■ Task objective: Reproduce the rows below word for word, from the line containing "This screenshot has" through the end of the rows. Leave the pictures out of your copy.

Items listed in a dataset:

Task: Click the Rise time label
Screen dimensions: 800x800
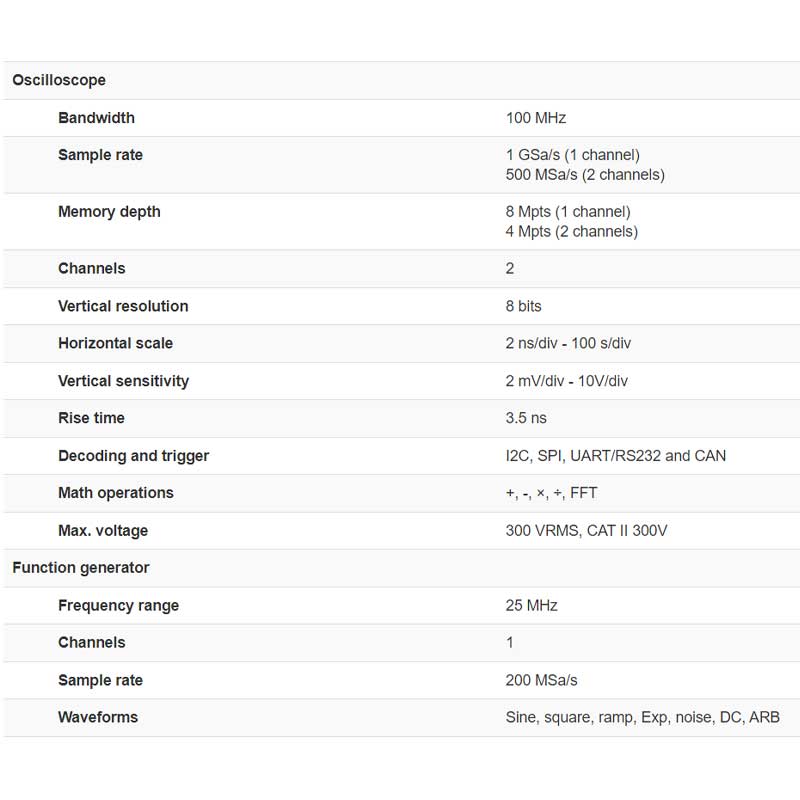Action: click(91, 418)
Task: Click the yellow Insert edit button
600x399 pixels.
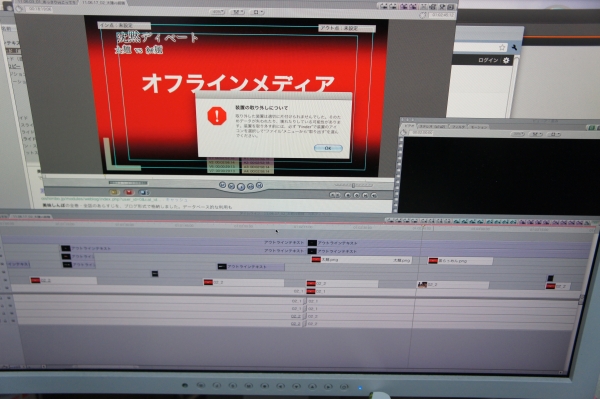Action: point(114,192)
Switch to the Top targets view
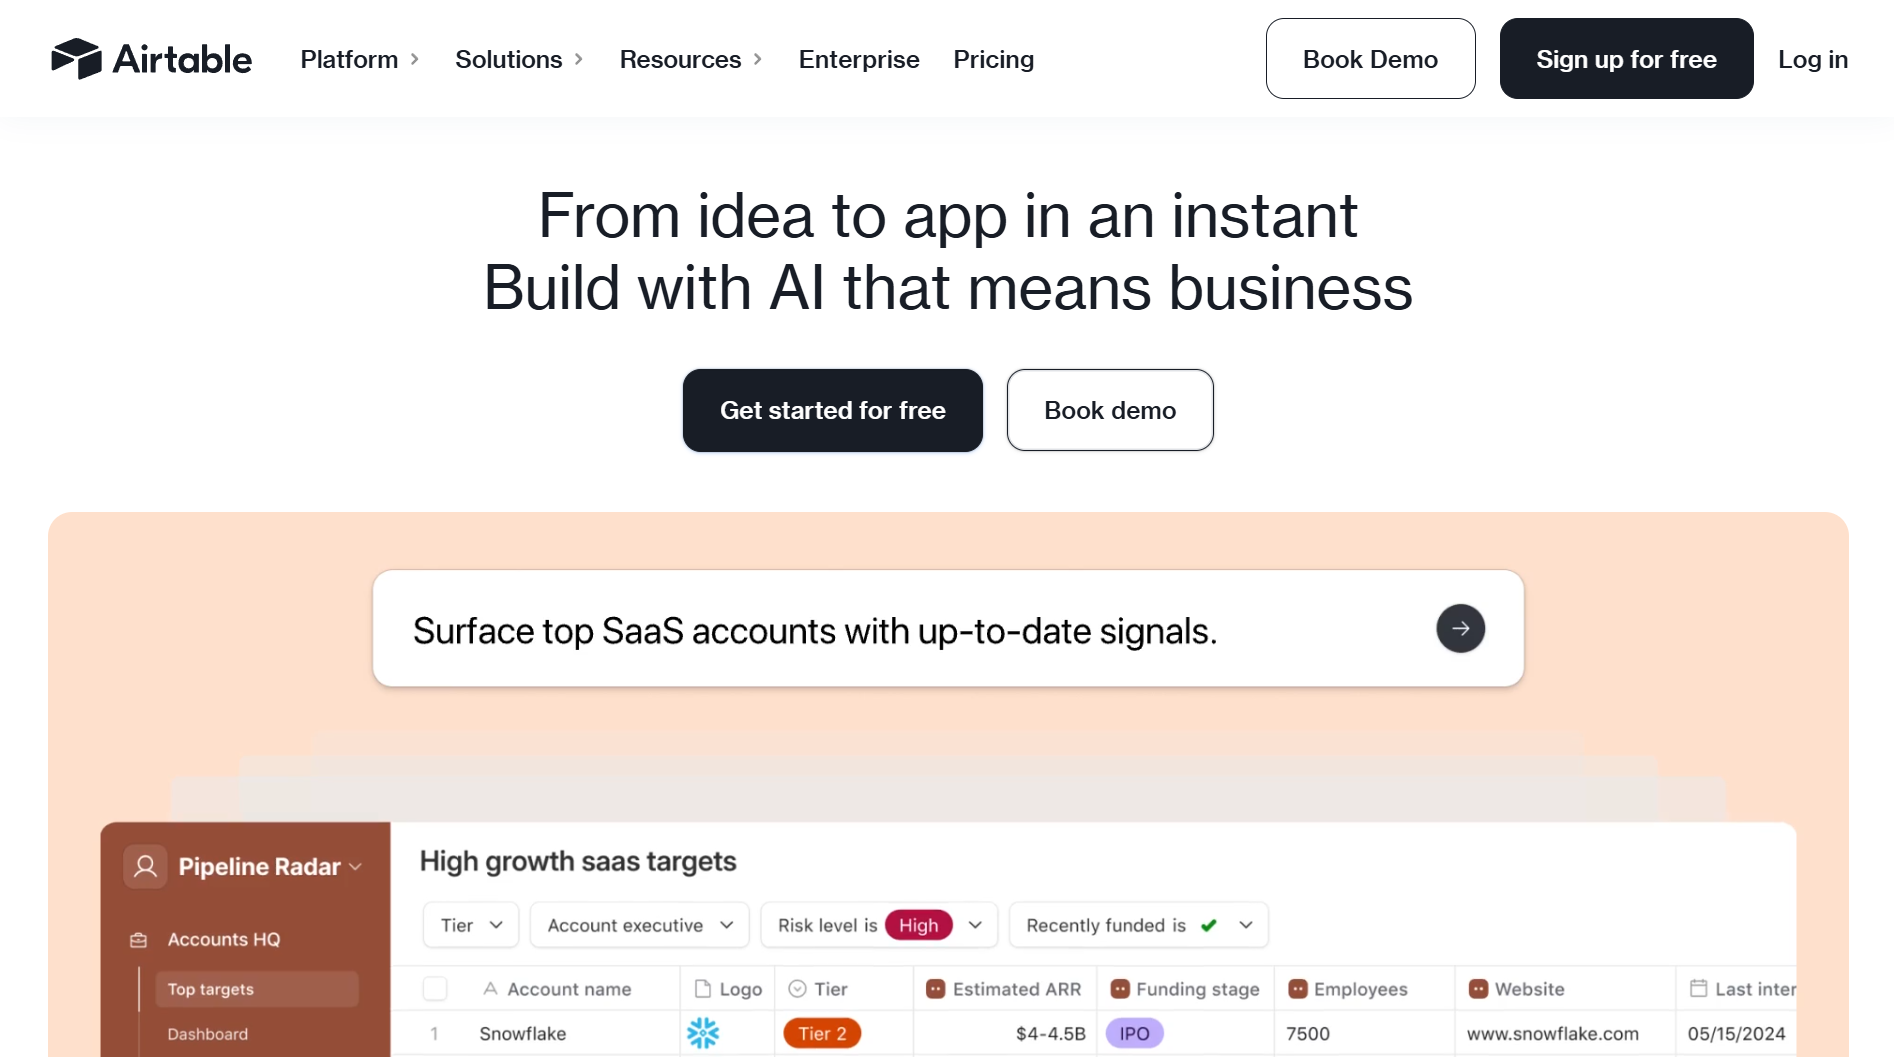 211,989
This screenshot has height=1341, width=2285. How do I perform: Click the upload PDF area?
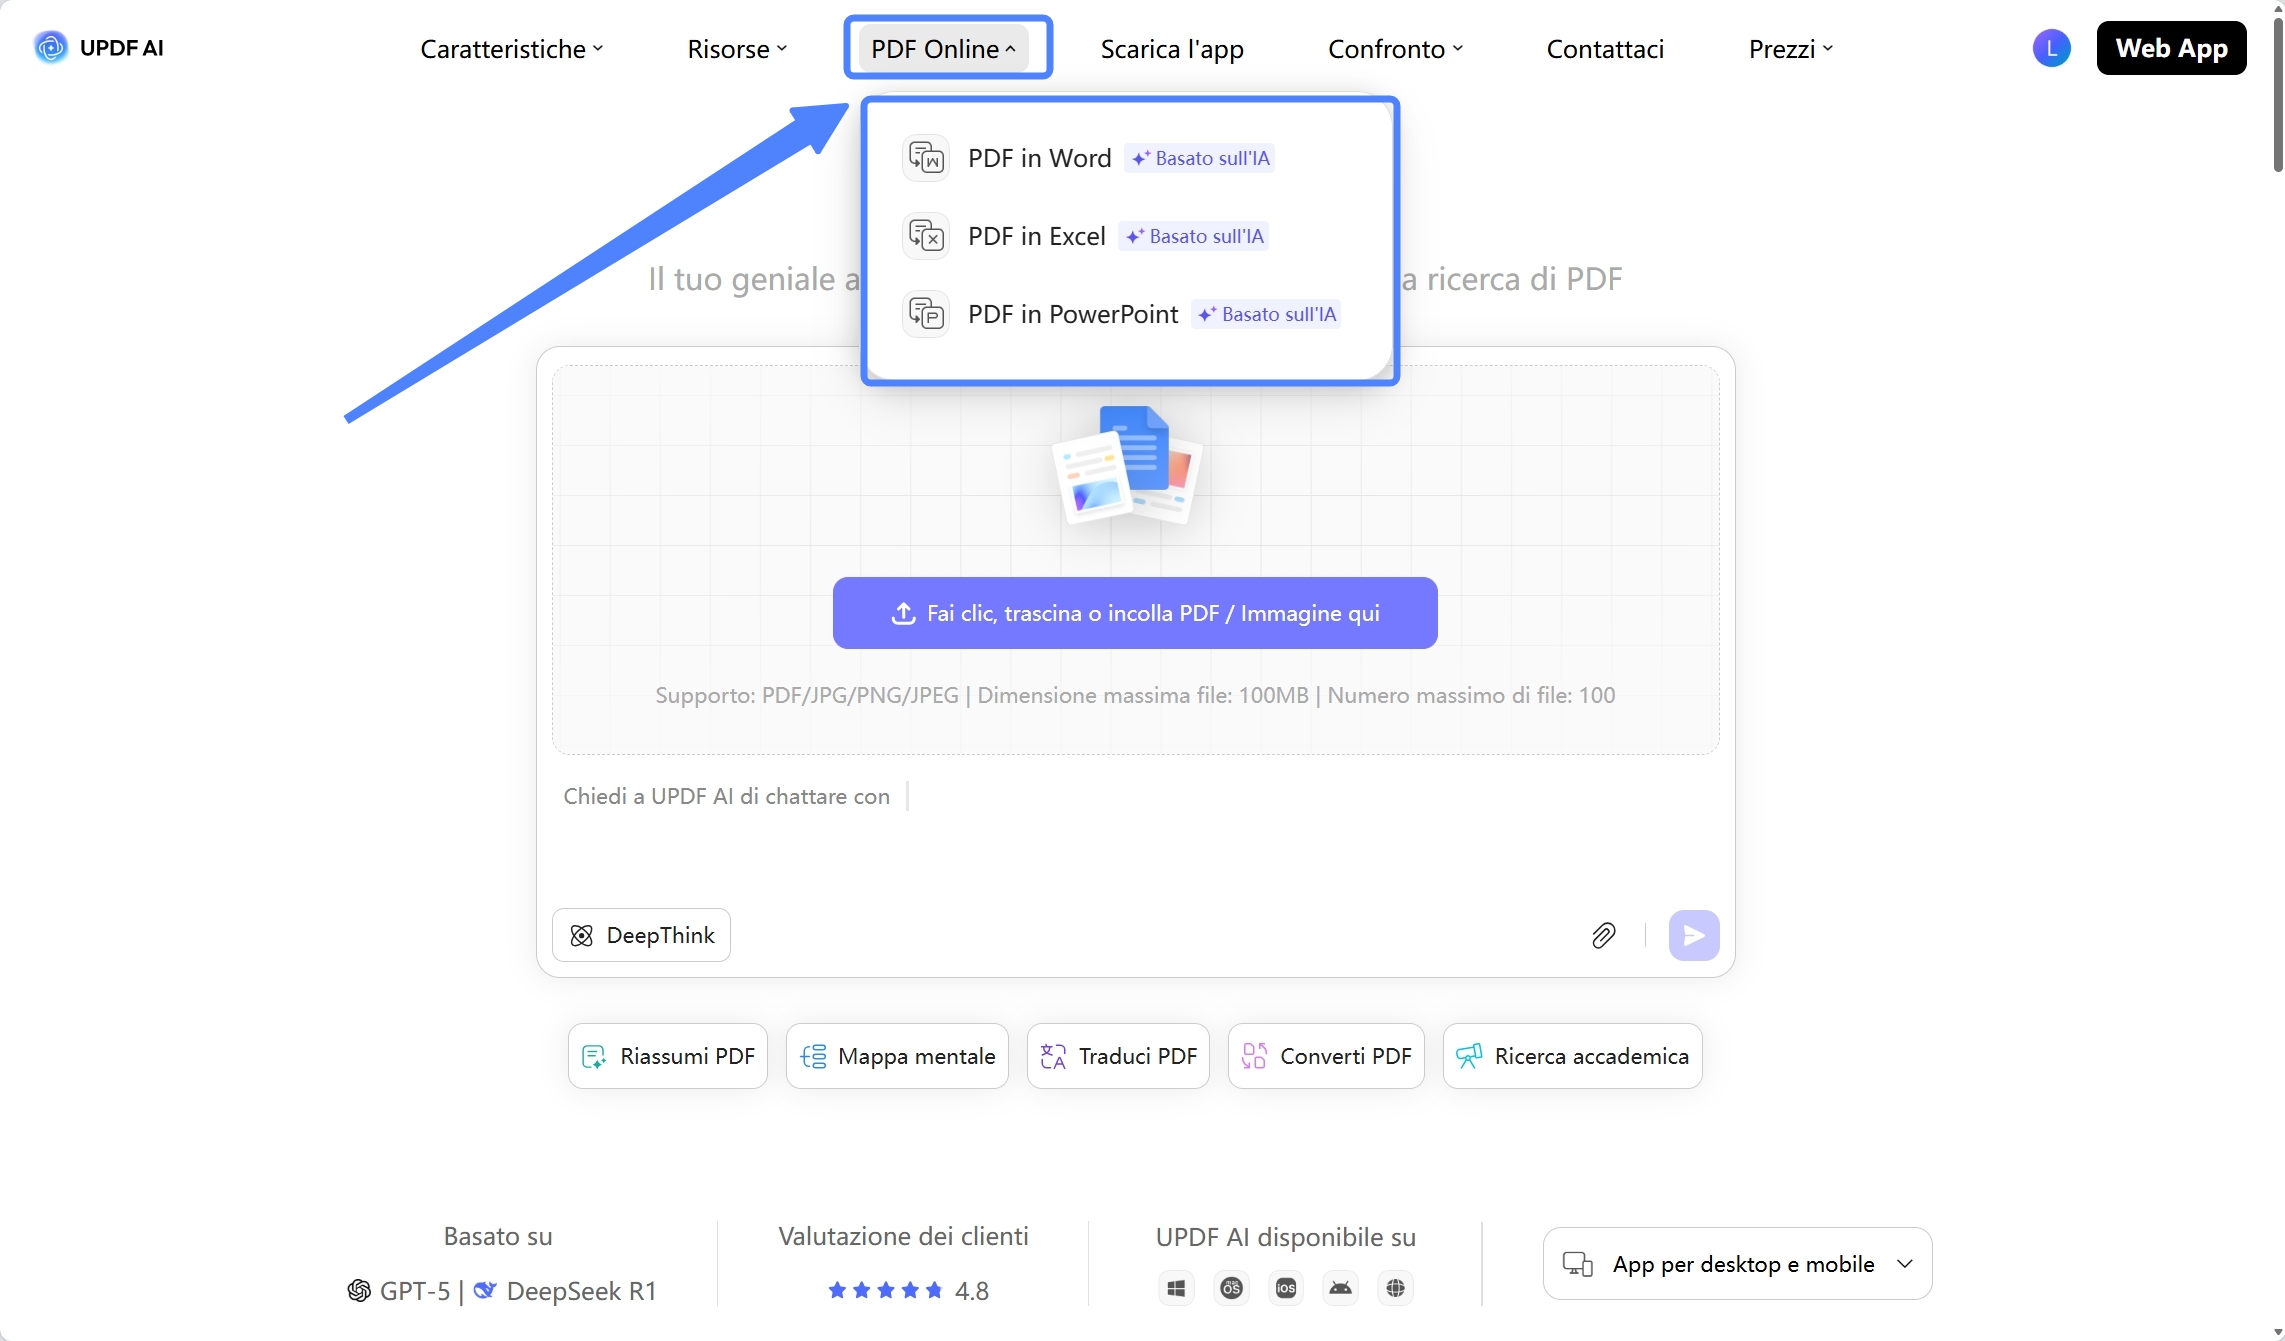coord(1134,613)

■ The response:
This screenshot has height=1341, width=2285. How do I perform: Click the upload PDF area?
coord(1134,613)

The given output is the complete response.